Me and K went to an aascend meeting on saturday before we left for morro bay. The topic of the meeting was disclosure. It is a topic I often wonder about. I have wondered about it since before I ever heard of asperger’s and was telling people that ‘my brain doesn’t work right’. I still tell them that sometimes. It is nice to finally have a word, but it hasn’t made it any easier to tell people like I thought it would.
Part of me is afraid that other people will have the same idea about autism that I used to have. I used to think that it meant someone who couldn’t speak and sat in a corner banging their head against the wall. That is why I never accepted autism as a diagnosis. I thought it was just another dx that didn’t fit. I was wrong. It fits exactly.
Still, I worry that if I tell people, they will think I am stupid or retarded. When I’m not doing so good, people already think that sometimes. When I am doing good, people don’t think anything is wrong, which is nice, but it also puts pressure on me to be as “normal” as I can when I’m around them. Sometimes acting normal takes more energy than I have. Sometimes, I can’t even do it at all.
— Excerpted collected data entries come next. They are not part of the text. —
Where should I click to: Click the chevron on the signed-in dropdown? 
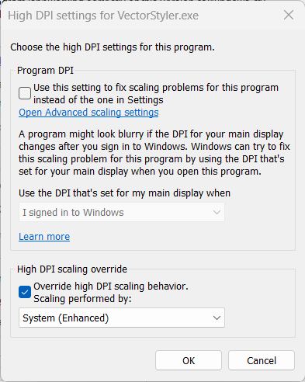[217, 213]
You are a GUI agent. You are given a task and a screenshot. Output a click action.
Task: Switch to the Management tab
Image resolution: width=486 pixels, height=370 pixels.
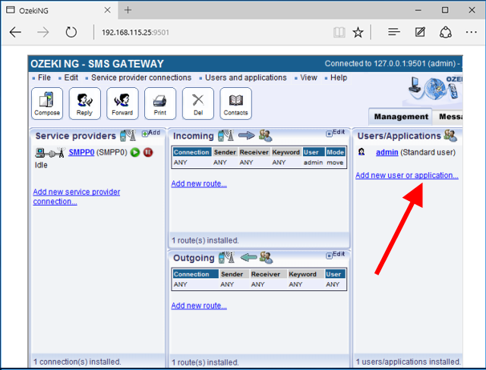[400, 116]
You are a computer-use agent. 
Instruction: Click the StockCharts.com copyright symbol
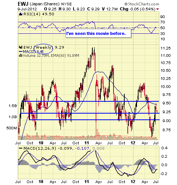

I have been lucky so far for the most part. The people I have told about my brain have been very supportive, and as understanding as they can be. The only time I’ve had trouble was in one martial arts school where the teacher completely rejected what I told him about my brain, both before and after I had a name for it. When I tried or requested to do things to take care of myself, I was given a hard time and a lecture about how everyone is like that and how I just needed to ‘get past it’. In my other martial arts school, my teachers have been helping me find new ways to learn things for many years. I am very very lucky to have teachers like that.
It is confusing to know who to tell, and when, and what to say. My instinct is to not tell people, but then again, my instinct is often not to talk to people at all. The people at the meeting all had their own ways of dealing with disclosure. Some people tell anyone, if the subject comes up. Some people just tell people when they have to. Others are very cautious about telling people because of the negative stigma attached to it, and because it can mess up their chances of getting a job or social services. One guy was saying how people’s responses to his disclosure have either been negative or neutral, so why should he tell anyone?
The thing is that I sometimes want people to know. It is a huge part of my life. It affects everything I do. It is who I am, or at least why I am who I am. I don’t know what I would tell them and how it would make things any easier. Karen tells people, and it is very helpful. I feel less pressure to be constantly vigilant about trying to act normal. For me, that means trying to have small talk with people, not sitting in a corner and staring blankly, and acting like I am understanding and keeping up with conversations, even though I lost track of what was going on after the first few words. It means trying to be still, and never twitching or making a sound that is just a sound, and not a word. It means using all of my energy to do the things that most people do without even thinking.
I am not much clearer on disclosure after the meeting than I was before. I guess it will be trial and error, like everything else. I can’t really imagine being comfortable talking about it. Having a word makes it seem a little easier than before, but I usually don’t have the words to explain it very well unless I am writing. At least now people can google it.
I hope someday I can find a way to be more comfortable with it, and be better at telling people about it. The hardest thing about finally finding out what is ‘wrong’ with me, has been finding out that there is no cure. Maybe this knowledge can help me stop spending so much energy fighting it all the time. I will always find ways to work around it. That is what I do. I think it would be much easier and take much less energy if I worked with myself instead of against myself. I often think of it as something outside of myself. A very bad thing that I am constantly fighting against. It is a fight I am terrified of losing. Maybe I don’t have to fight anymore. Maybe someday, I will be able to accept that it is something that is just a part of me; a part that isn’t necessarily good or bad; or maybe a part that is both good and bad.